Constanace FordConstance Ford is one of my favorite actresses I  first  knew her as Rose Peabody on  Search for Tomorrow–her brother Wilbur, was played by Don Knotts (!) , She’s probably best remembered as Ada Lucas Davis Downs McGowan Hobson, Rachel’s strong but long suffering mother–on Another World.. I could never watch Ada without thinking of Helen Jorgenson.  Even 30 years later I expected working class heroine Ada to break into Monster Mom.  Viewers might see Helen Jorgenson as over the top. Some of her real life counterparts, though, showed up in Ann Fessler’s The Girls Who Went Away.

After all the melodrama, A Summer Place tidies itself up. Molly becomes  pregnant after all, but not during the storm.  At the close of the film, the married Molly and Johnny, mentored by Molly’s father (Richard Egan) and Johnny’s mother (Dorothy McGuire), former teenage lovers themselves who have left their respective abusive spouses and are now married to each other.  We see Molly and Johnny back at  “the summer place”  where their parents now live, holding hands, untroubled by being totally unprepared for marriage–much less parenthood.

Summer Place 3The Summer Place: Message

A Summer Place has been hailed as a break through film, even if it’s trashy.   Fuzzy on morals, but strong  on facts–the way things really are.  I find the oh-they’re sleeping-together-isn’t-that-nice attitude of Molly’s father and Johnny’s mother a little shocking. That is definitely NOT the way the 1959 middle class operated. As adults they’re living out their own teenage affair through their kids.Parents of teenagers who “got in trouble” might have accepted it, (especially  if marriage happened) but they weren’t clinking their martinis over it either.

Teen sex may be a fact, but the wages of sex is marriage.  A Summer Place ostensibly takes a more understanding and liberal view of teen sex, but teaches that proper sexual relations will occur only within the bourgeoisie marriage bed. Bastardy (or abortion) will not be tolerated. While “nice kids” Molly, and  Johnny superficially represent a turn from post-war conservatism, they are simply characters in a cautionary tale of youth and its consequences.

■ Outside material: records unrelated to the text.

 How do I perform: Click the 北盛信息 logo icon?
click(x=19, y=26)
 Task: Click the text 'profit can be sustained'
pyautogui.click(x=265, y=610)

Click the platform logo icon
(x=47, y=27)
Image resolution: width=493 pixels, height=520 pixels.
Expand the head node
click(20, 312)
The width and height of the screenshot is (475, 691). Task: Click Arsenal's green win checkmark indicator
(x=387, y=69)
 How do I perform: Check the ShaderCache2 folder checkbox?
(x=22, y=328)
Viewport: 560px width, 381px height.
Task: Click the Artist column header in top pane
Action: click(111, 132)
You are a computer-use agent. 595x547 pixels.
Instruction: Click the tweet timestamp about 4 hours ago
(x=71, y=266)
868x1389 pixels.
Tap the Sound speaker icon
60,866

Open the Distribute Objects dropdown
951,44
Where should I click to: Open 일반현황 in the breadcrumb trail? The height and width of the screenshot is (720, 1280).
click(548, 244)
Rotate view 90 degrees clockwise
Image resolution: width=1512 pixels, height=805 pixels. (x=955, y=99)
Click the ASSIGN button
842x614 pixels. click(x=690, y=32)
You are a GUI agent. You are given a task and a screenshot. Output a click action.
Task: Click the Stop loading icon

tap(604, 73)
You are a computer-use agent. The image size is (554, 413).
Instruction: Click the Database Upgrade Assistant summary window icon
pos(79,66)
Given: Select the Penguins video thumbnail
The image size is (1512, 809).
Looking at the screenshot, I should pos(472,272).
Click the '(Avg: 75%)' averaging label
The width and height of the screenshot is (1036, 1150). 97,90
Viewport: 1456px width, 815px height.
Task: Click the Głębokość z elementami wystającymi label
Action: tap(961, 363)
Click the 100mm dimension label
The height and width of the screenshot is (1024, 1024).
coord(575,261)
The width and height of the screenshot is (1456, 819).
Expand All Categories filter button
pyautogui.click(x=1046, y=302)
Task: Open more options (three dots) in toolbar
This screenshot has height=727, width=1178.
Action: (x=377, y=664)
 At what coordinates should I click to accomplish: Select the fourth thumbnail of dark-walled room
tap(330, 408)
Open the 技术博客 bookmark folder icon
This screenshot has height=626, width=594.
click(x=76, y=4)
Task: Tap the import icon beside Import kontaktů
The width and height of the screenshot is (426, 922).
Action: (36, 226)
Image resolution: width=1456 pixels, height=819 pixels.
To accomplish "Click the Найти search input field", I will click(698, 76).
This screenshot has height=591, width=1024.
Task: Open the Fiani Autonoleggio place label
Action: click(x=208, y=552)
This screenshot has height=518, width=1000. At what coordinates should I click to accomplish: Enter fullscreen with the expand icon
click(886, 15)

Watching A Summer Place now I expect to see Molly and Johnny a few years down the road trapped in marriage counseling sessions paid by their parents after a day at some low-end job.  Johnny will eventually toke up and chuck it all for the Summer of Love. Molly will collect ADC and food stamps, start keypunch school. and wonder what  she ever saw in Johnny except  his cute dimples and blond surfer looks. She’ll probably read The Feminine Mystique, join a CR group, and end up running a Planned Parenthood office.